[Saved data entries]
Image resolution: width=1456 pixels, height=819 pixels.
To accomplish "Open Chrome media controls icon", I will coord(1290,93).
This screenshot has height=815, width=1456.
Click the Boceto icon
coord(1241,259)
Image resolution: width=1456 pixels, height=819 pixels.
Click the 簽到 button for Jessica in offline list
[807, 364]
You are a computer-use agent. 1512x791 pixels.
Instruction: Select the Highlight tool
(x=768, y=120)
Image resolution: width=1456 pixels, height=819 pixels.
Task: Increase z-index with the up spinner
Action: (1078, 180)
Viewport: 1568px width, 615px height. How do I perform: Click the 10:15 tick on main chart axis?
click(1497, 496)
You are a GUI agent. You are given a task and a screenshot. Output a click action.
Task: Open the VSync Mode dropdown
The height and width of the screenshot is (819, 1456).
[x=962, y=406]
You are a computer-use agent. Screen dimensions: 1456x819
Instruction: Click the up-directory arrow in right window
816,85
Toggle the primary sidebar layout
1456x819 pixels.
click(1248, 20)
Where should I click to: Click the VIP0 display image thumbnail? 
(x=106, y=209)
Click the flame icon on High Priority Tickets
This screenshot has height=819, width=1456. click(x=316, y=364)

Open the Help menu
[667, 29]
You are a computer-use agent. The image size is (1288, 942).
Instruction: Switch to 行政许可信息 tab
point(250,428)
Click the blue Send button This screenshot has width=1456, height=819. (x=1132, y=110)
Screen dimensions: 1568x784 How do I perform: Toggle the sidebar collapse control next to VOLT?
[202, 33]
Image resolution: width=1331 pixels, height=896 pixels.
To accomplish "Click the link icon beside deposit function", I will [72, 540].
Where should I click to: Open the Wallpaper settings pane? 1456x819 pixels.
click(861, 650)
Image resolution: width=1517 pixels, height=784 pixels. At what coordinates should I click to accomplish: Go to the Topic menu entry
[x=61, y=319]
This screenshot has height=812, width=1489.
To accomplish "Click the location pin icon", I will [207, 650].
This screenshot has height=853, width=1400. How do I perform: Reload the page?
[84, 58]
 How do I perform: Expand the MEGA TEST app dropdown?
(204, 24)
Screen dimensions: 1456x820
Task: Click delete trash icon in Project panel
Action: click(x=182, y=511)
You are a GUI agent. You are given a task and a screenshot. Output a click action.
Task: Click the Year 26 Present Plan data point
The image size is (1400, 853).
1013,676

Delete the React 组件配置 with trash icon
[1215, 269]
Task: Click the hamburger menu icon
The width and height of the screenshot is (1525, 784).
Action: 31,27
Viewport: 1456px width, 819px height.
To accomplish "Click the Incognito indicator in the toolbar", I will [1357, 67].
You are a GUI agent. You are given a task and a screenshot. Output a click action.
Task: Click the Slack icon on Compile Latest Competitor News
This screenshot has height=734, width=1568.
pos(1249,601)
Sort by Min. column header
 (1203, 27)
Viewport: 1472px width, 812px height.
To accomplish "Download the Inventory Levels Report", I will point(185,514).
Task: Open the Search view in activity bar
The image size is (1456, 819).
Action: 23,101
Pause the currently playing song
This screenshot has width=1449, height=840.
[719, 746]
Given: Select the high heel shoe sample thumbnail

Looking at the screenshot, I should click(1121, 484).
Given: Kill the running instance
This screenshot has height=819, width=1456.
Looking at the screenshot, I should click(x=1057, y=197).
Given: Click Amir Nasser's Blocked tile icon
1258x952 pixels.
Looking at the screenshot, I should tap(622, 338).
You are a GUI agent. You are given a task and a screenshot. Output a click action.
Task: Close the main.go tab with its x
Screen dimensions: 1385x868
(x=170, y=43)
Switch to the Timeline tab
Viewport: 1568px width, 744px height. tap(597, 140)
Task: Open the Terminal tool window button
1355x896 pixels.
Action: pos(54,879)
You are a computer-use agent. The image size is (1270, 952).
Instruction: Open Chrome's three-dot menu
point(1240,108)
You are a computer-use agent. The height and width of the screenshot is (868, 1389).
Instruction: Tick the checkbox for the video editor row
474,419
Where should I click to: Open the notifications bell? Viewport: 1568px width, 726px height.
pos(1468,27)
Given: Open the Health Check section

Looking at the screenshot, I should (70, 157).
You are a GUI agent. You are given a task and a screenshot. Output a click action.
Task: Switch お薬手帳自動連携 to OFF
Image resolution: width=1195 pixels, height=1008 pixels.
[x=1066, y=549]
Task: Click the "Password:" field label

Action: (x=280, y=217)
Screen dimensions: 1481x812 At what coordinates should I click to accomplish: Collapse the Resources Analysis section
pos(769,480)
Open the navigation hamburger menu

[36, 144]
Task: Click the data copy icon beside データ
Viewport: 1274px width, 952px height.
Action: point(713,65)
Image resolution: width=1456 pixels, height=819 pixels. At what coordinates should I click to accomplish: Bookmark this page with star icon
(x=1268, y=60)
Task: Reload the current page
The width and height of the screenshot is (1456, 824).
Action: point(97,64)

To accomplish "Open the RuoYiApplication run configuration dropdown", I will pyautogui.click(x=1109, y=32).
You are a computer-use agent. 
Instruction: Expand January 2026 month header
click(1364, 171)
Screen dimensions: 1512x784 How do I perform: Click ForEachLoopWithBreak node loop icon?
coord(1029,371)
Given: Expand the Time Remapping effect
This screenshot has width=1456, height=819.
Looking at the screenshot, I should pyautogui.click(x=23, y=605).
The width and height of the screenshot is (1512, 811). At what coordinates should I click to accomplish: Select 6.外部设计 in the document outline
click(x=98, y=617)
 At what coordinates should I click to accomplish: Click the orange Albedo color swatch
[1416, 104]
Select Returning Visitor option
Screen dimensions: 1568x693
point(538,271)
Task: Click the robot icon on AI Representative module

What the task requires:
Each record must be transcribed exactly, with nothing left out.

Answer area:
Image resolution: width=1456 pixels, height=819 pixels.
To accomplish "Open Chrome media controls icon", I will coord(1290,93).
This screenshot has height=815, width=1456.
Click the Boceto icon
coord(1241,259)
Image resolution: width=1456 pixels, height=819 pixels.
Click the 簽到 button for Jessica in offline list
[807, 364]
You are a computer-use agent. 1512x791 pixels.
Instruction: Select the Highlight tool
(x=768, y=120)
Image resolution: width=1456 pixels, height=819 pixels.
Task: Increase z-index with the up spinner
Action: (1078, 180)
Viewport: 1568px width, 615px height. How do I perform: Click the 10:15 tick on main chart axis?
click(1497, 496)
You are a GUI agent. You are given a task and a screenshot. Output a click action.
Task: Open the VSync Mode dropdown
The height and width of the screenshot is (819, 1456).
[x=962, y=406]
You are a computer-use agent. Screen dimensions: 1456x819
Instruction: Click the up-directory arrow in right window
816,85
Toggle the primary sidebar layout
1456x819 pixels.
click(1248, 20)
Where should I click to: Click the VIP0 display image thumbnail? 
(x=106, y=209)
Click the flame icon on High Priority Tickets
This screenshot has height=819, width=1456. click(x=316, y=364)

Open the Help menu
[667, 29]
You are a computer-use agent. The image size is (1288, 942).
Instruction: Switch to 行政许可信息 tab
point(250,428)
Click the blue Send button This screenshot has width=1456, height=819. (x=1132, y=110)
Screen dimensions: 1568x784 How do I perform: Toggle the sidebar collapse control next to VOLT?
[202, 33]
Image resolution: width=1331 pixels, height=896 pixels.
To accomplish "Click the link icon beside deposit function", I will [72, 540].
Where should I click to: Open the Wallpaper settings pane? 1456x819 pixels.
click(861, 650)
Image resolution: width=1517 pixels, height=784 pixels. At what coordinates should I click to accomplish: Go to the Topic menu entry
[x=61, y=319]
This screenshot has height=812, width=1489.
To accomplish "Click the location pin icon", I will [207, 650].
This screenshot has height=853, width=1400. How do I perform: Reload the page?
[84, 58]
 How do I perform: Expand the MEGA TEST app dropdown?
(204, 24)
Screen dimensions: 1456x820
Task: Click delete trash icon in Project panel
Action: click(x=182, y=511)
You are a GUI agent. You are given a task and a screenshot. Output a click action.
Task: Click the Year 26 Present Plan data point
The image size is (1400, 853).
1013,676

Delete the React 组件配置 with trash icon
[1215, 269]
Task: Click the hamburger menu icon
The width and height of the screenshot is (1525, 784).
Action: 31,27
Viewport: 1456px width, 819px height.
To accomplish "Click the Incognito indicator in the toolbar", I will [1357, 67].
You are a GUI agent. You are given a task and a screenshot. Output a click action.
Task: Click the Slack icon on Compile Latest Competitor News
This screenshot has height=734, width=1568.
pos(1249,601)
Sort by Min. column header
 (1203, 27)
Viewport: 1472px width, 812px height.
To accomplish "Download the Inventory Levels Report", I will point(185,514).
Task: Open the Search view in activity bar
The image size is (1456, 819).
Action: 23,101
Pause the currently playing song
This screenshot has width=1449, height=840.
[719, 746]
Given: Select the high heel shoe sample thumbnail

Looking at the screenshot, I should click(1121, 484).
Given: Kill the running instance
This screenshot has height=819, width=1456.
Looking at the screenshot, I should click(x=1057, y=197).
Given: Click Amir Nasser's Blocked tile icon
1258x952 pixels.
Looking at the screenshot, I should tap(622, 338).
You are a GUI agent. You are given a task and a screenshot. Output a click action.
Task: Close the main.go tab with its x
Screen dimensions: 1385x868
(x=170, y=43)
Switch to the Timeline tab
Viewport: 1568px width, 744px height. tap(597, 140)
Task: Open the Terminal tool window button
1355x896 pixels.
Action: pos(54,879)
You are a computer-use agent. The image size is (1270, 952).
Instruction: Open Chrome's three-dot menu
point(1240,108)
You are a computer-use agent. The height and width of the screenshot is (868, 1389).
Instruction: Tick the checkbox for the video editor row
474,419
Where should I click to: Open the notifications bell? Viewport: 1568px width, 726px height.
pos(1468,27)
Given: Open the Health Check section

Looking at the screenshot, I should (70, 157).
You are a GUI agent. You are given a task and a screenshot. Output a click action.
Task: Switch お薬手帳自動連携 to OFF
Image resolution: width=1195 pixels, height=1008 pixels.
[x=1066, y=549]
Task: Click the "Password:" field label

Action: (x=280, y=217)
Screen dimensions: 1481x812 At what coordinates should I click to accomplish: Collapse the Resources Analysis section
pos(769,480)
Open the navigation hamburger menu

[36, 144]
Task: Click the data copy icon beside データ
Viewport: 1274px width, 952px height.
Action: point(713,65)
Image resolution: width=1456 pixels, height=819 pixels. At what coordinates should I click to accomplish: Bookmark this page with star icon
(x=1268, y=60)
Task: Reload the current page
The width and height of the screenshot is (1456, 824).
Action: point(97,64)

To accomplish "Open the RuoYiApplication run configuration dropdown", I will pyautogui.click(x=1109, y=32).
You are a computer-use agent. 
Instruction: Expand January 2026 month header
click(1364, 171)
Screen dimensions: 1512x784 How do I perform: Click ForEachLoopWithBreak node loop icon?
coord(1029,371)
Given: Expand the Time Remapping effect
This screenshot has width=1456, height=819.
Looking at the screenshot, I should pyautogui.click(x=23, y=605).
The width and height of the screenshot is (1512, 811). At what coordinates should I click to accomplish: Select 6.外部设计 in the document outline
click(x=98, y=617)
 At what coordinates should I click to accomplish: Click the orange Albedo color swatch
[1416, 104]
Select Returning Visitor option
Screen dimensions: 1568x693
point(538,271)
Task: Click the robot icon on AI Representative module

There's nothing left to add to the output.